A fun film, if only for the lead actors - Emilia Clarke is utterly adorable, and based on interviews and such I’ve seen with her, the character she plays in this is much closer to her real personality than Khaleesi - but it got a lot of pushback from the disabled community, for its message that it’s better to be dead than disabled.

I’m not sure anything that results in the death of its lead can be considered a rom-com. Is it actually a comedy? Maybe a dramedy?

The premise sounds terrible.

What about Harold and Maude?

My dad didn’t let us watch MAS*H because he didn’t want us thinking there was anything funny or entertaining about war.

I’ve never seen a full episode.

Over the years, I’ve heard far more parents say they had a problem with channels like Nickelodeon or Disney, because their programming, which often encouraged disrespect towards parents and included over-the-kids’-heads sexual content, than they did with channels like MTV or Spike, due to it being aimed at children.

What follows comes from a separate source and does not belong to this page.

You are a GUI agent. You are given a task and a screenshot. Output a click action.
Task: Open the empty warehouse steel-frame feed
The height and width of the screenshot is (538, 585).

I was on a TV show when I was in high school, and this before there even was VHS or VCRs. I had a b&w photo of the TV set showing me on camera.

“JFK” got people thinking, and that is a good thing.

Dad also told my sibs and me not to believe the party line about the JFK assassination. My brother has done the same thing with his kids regarding climate change. (His opinion, which agrees with mine: Yes, we’re having climate change, but how much of it is directly caused by people is unknown and unknowable. This doesn’t mean we don’t need to take care of the planet.)

At the time, I worked with a man who said he didn’t like the early “Beavis and Butthead” episodes, because their actions had no consequences, and he hadn’t like “Ferris Bueller’s Day Off” for the same reason.

In the meantime, I worked with a woman who blamed her daughter’s drug addiction, etc. on MTV. (I told that to some friends who had raised teenagers and lived to tell about it; we were in a restaurant, and the husband nearly blew about half a glass of water out his nose.) I’m not the only person who suspected that her daughter had been molested, and her parents knew about it but blamed her and/or were in denial.

The newer episodes (2011-12, and more within the past of couple of years) included reaction videos, and also send-ups of “Teen Mom” and other TV shows.